Context in integration plan

• This recipe is the primary late-fusion baseline: compare Gene-only, Brain-only, and simple Fusion ([Gene | Brain]) features using shallow models.
• Escalate beyond this (e.g., contrastive two-tower, EI stacking, hub tokens) only if Fusion clearly and consistently outperforms both single-modality baselines.
• Keep this runbook as the reference when deciding whether more complex integration architectures are justified.

Models - Logistic Regression - penalty=L2, C∈{0.5,1,2}, solver=saga/liblinear, class_weight=balanced, max_iter=5,000. - LightGBM - num_leaves=31, learning_rate=0.05, n_estimators=1,000 with early stopping, scale_pos_weight ≈ N_neg/N_pos. - CatBoost - depth=6–8, learning_rate=0.05, iterations=2,000 with early stopping, loss_function=Logloss, auto class weights. - TabPFN (kb/model_cards/tabpfn.yaml) - Max 10k samples and 500 features per forward pass; chunk folds if N is larger. - Use for tabular baselines (raw ROI, PGS, ROI+PGS fusion) to benchmark whether representation learning beats a tabular FM.
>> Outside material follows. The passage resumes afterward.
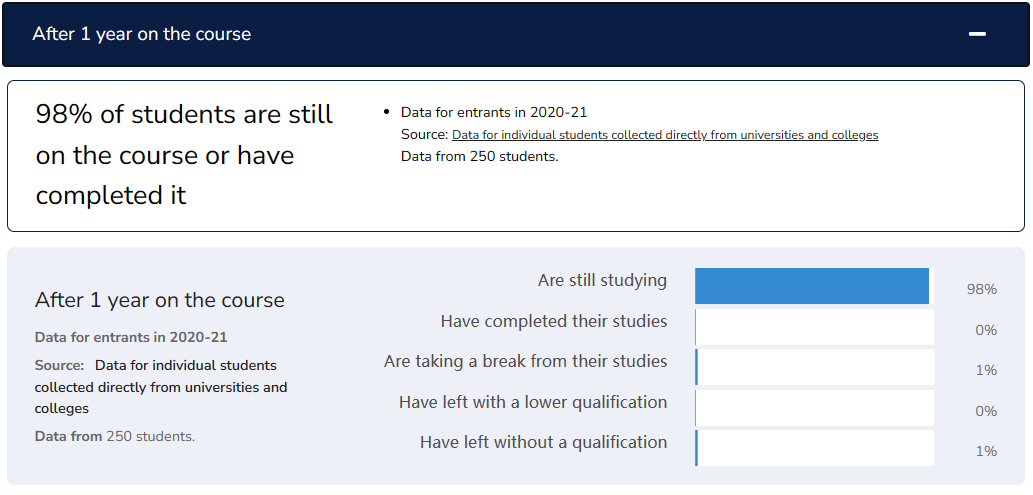Collapse section using the minus icon
Screen dimensions: 1033x495
pyautogui.click(x=977, y=34)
Evaluation - Same CV folds across modalities. - Metrics: AUROC, AUPRC; report mean ± SD across folds. - Significance: DeLong or bootstrap for Fusion vs each single-modality on held-out predictions.

Outputs to save - Per-fold predictions and labels for later DeLong/bootstrap and calibration checks. - Embedding/harmonization IDs used to produce each feature set (copy from experiment config metadata).